[Stored data]
****
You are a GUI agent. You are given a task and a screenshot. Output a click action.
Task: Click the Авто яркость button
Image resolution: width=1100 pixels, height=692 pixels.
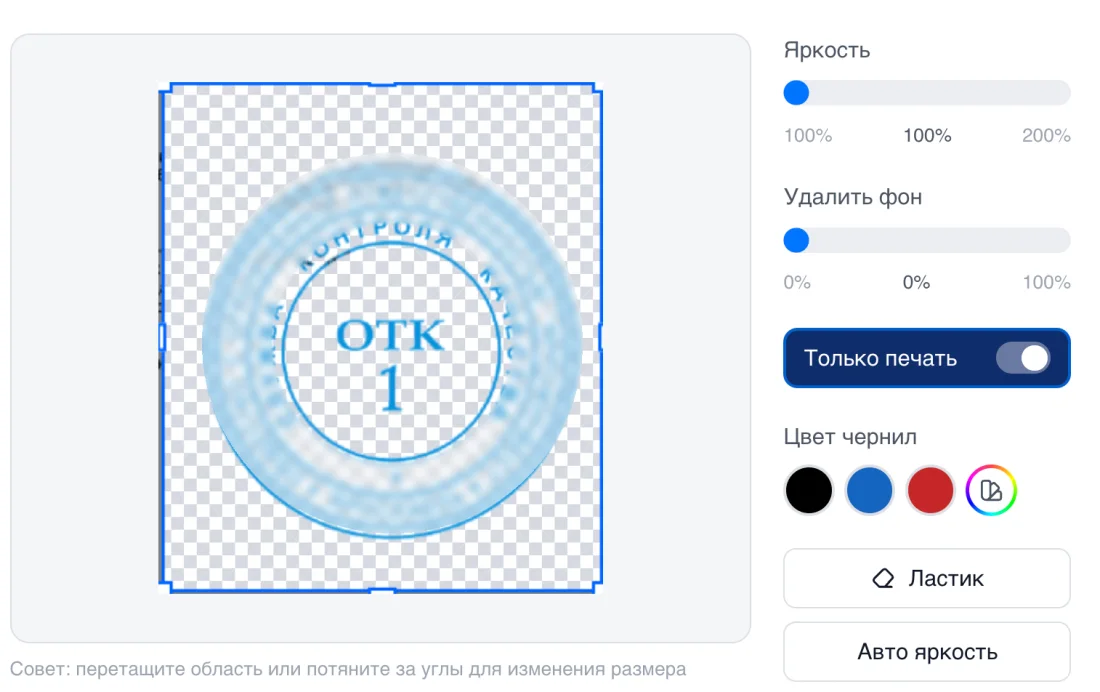pos(927,652)
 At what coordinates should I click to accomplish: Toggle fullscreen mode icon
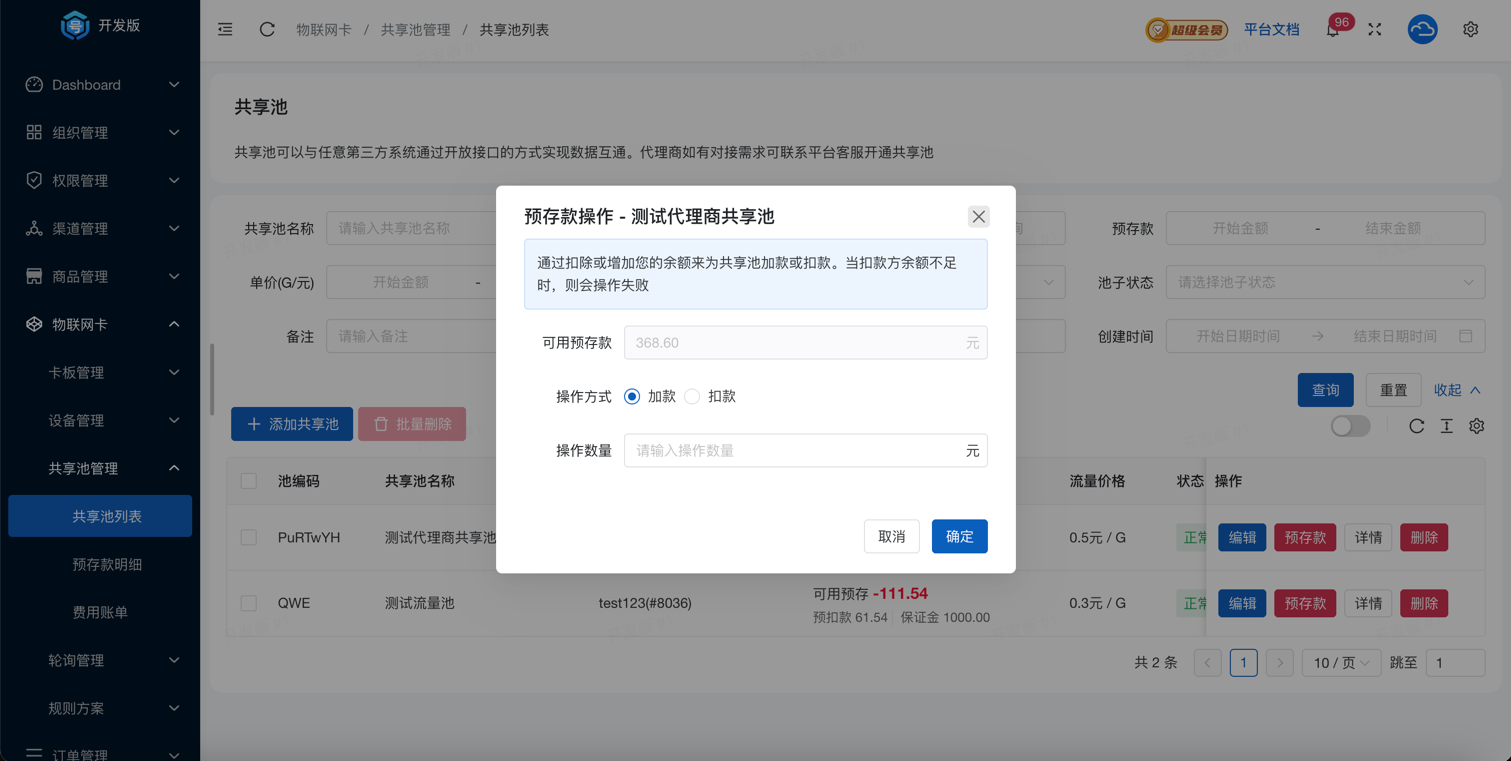1375,30

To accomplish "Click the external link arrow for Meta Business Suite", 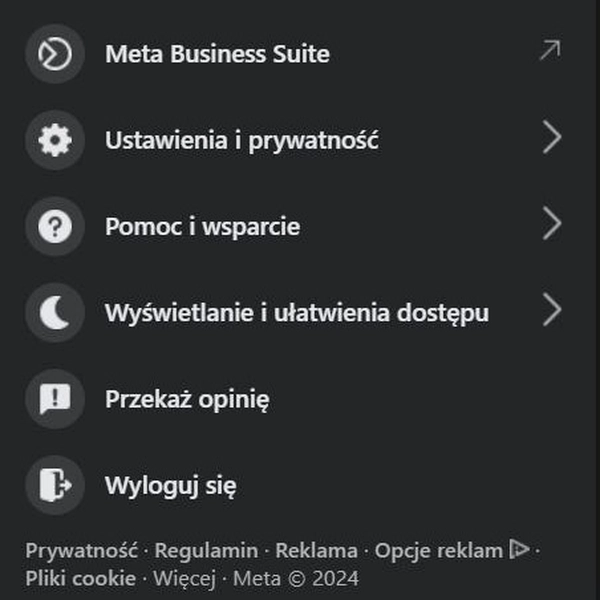I will coord(550,50).
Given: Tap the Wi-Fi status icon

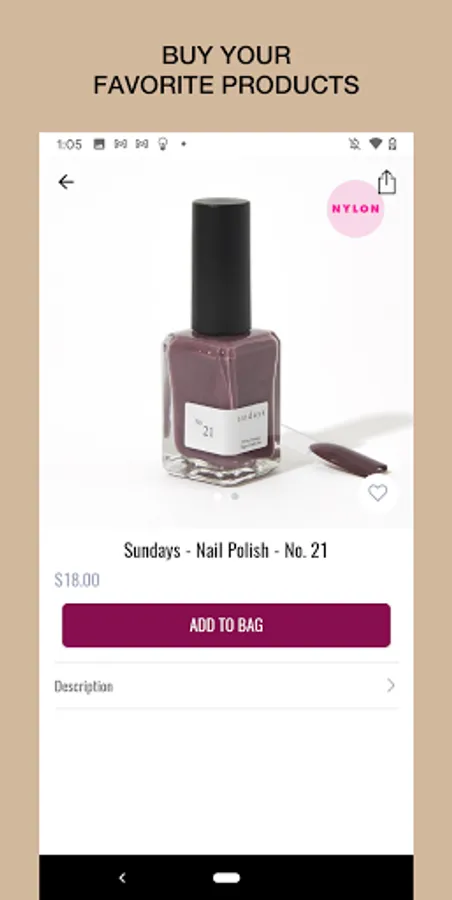Looking at the screenshot, I should (375, 144).
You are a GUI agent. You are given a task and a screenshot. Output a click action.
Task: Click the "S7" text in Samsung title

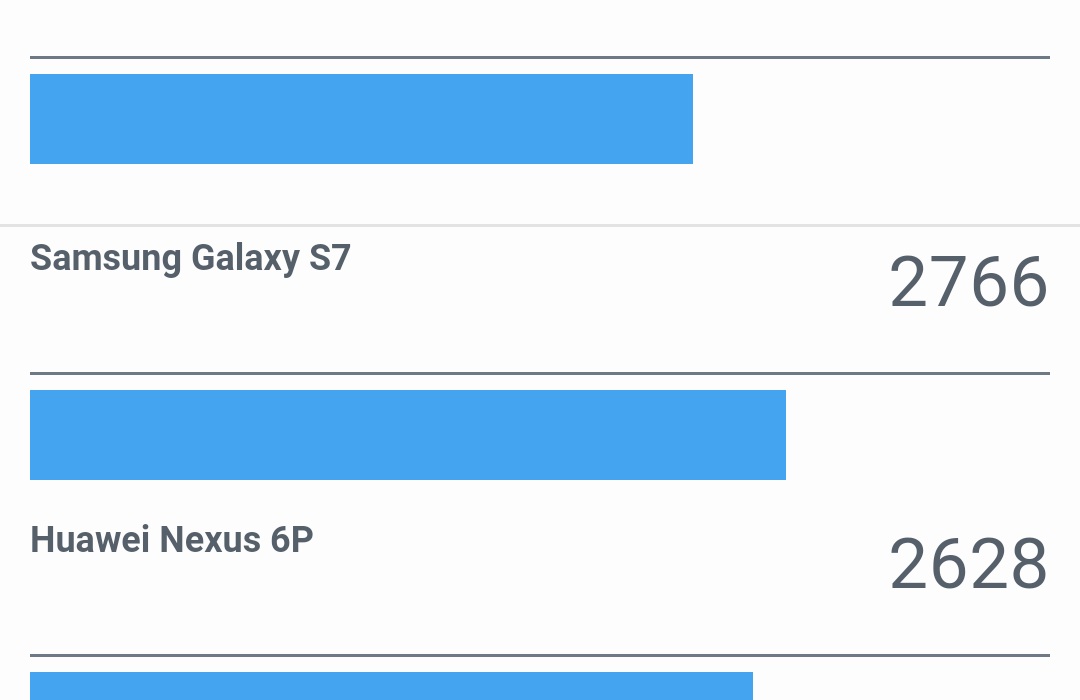tap(330, 258)
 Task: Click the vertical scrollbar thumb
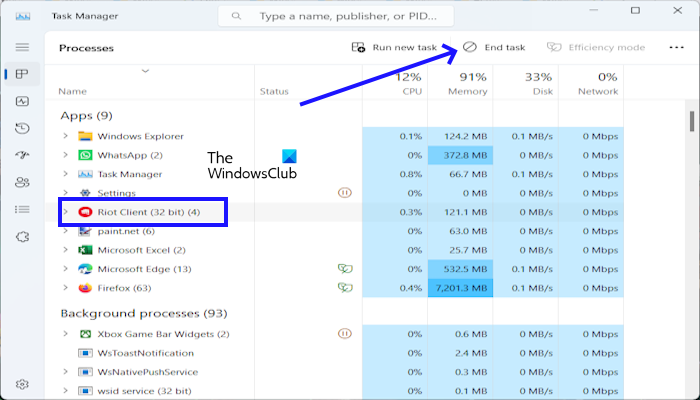pos(692,122)
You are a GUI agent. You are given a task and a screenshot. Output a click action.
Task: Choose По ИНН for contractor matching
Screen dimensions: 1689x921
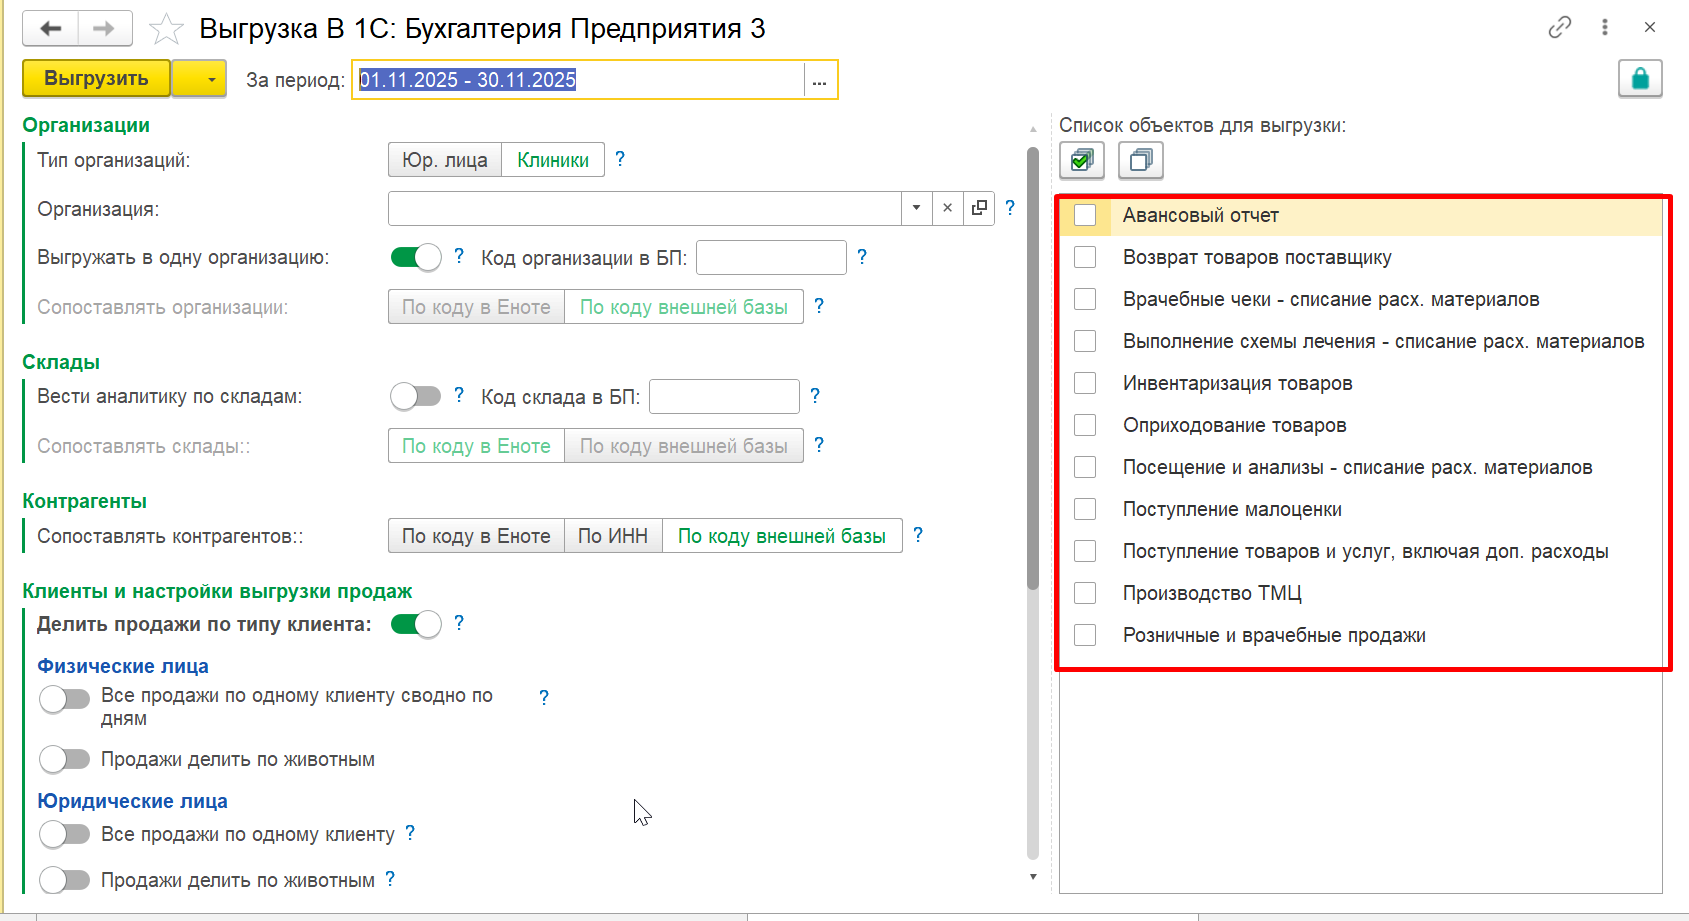tap(613, 536)
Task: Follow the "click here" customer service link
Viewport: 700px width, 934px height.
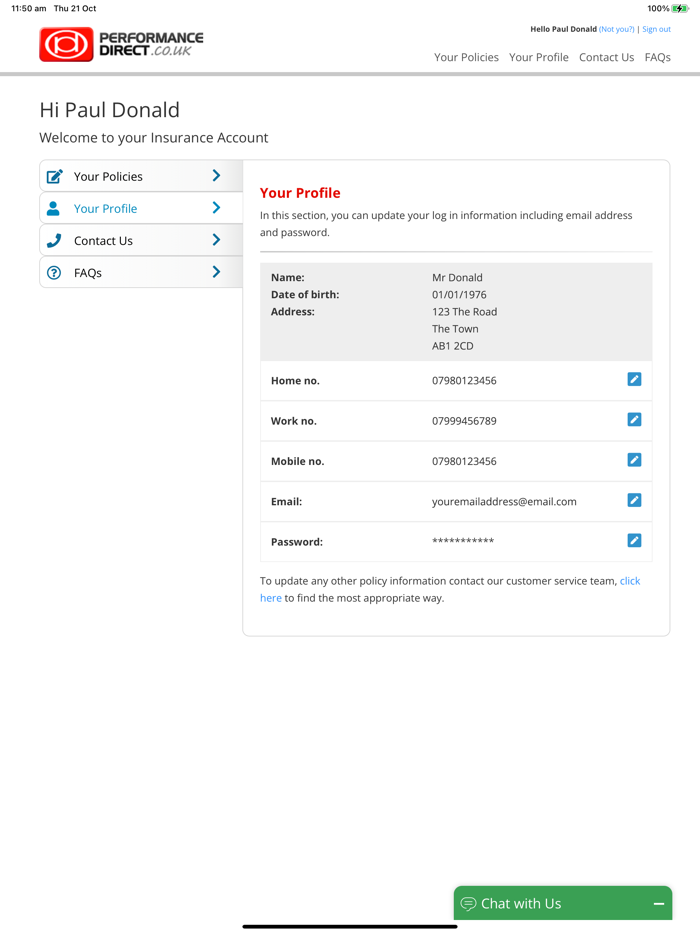Action: (629, 581)
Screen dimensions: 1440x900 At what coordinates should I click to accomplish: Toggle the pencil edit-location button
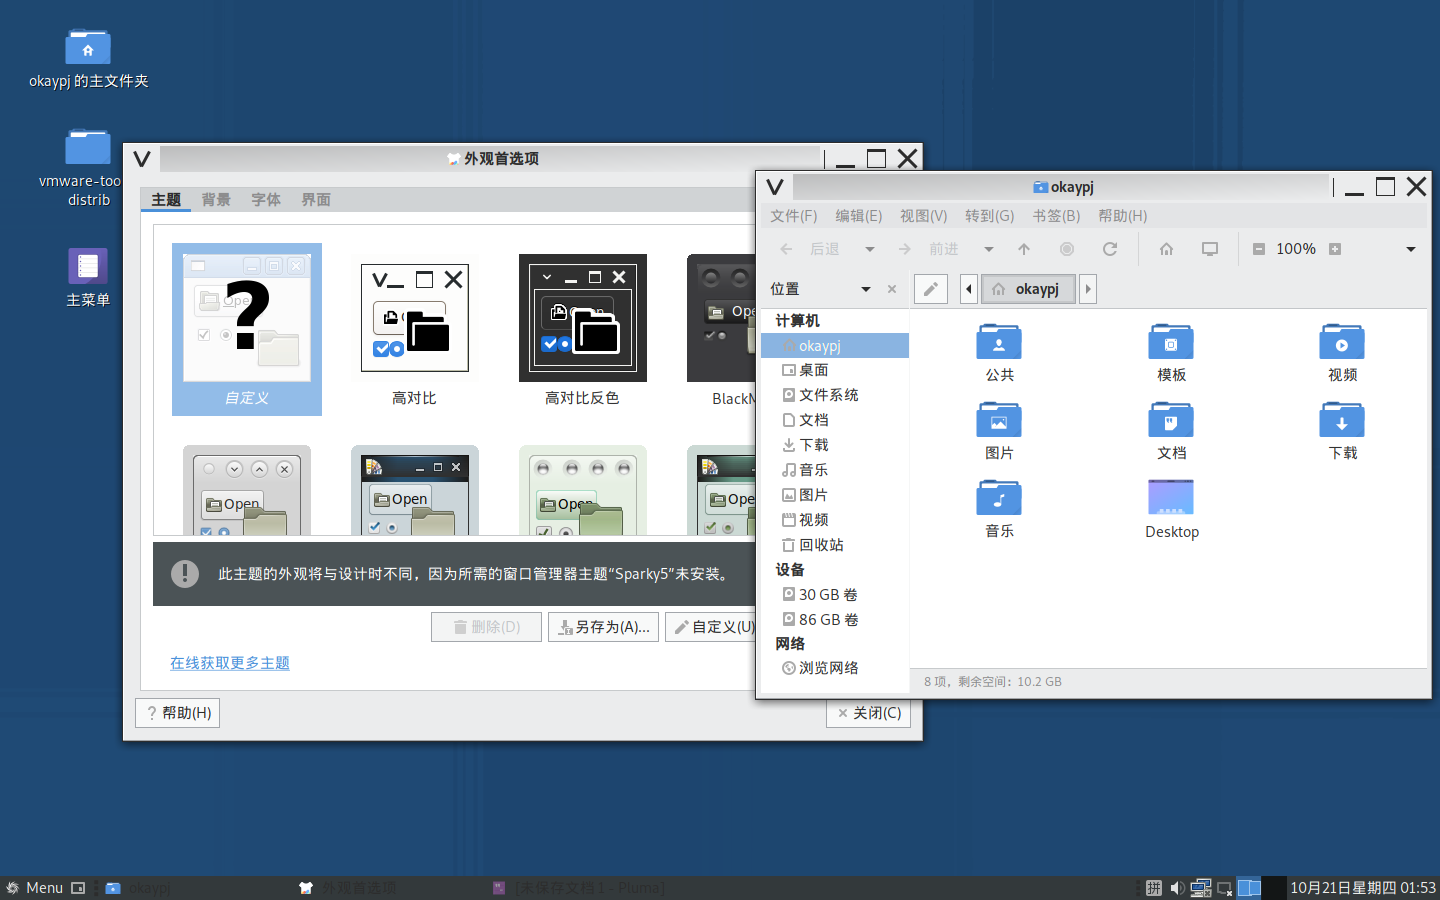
****
> **WORK TO COMPLETE**
Beginning with the line that contains "Viewport: 700px width, 934px height.", output every line down to the last line of the entries above exactly as written, apart from the pictures.

> **RESULT OF THIS EXERCISE**
Viewport: 700px width, 934px height.
Action: (629, 581)
Screen dimensions: 1440x900 At what coordinates should I click to accomplish: Toggle the pencil edit-location button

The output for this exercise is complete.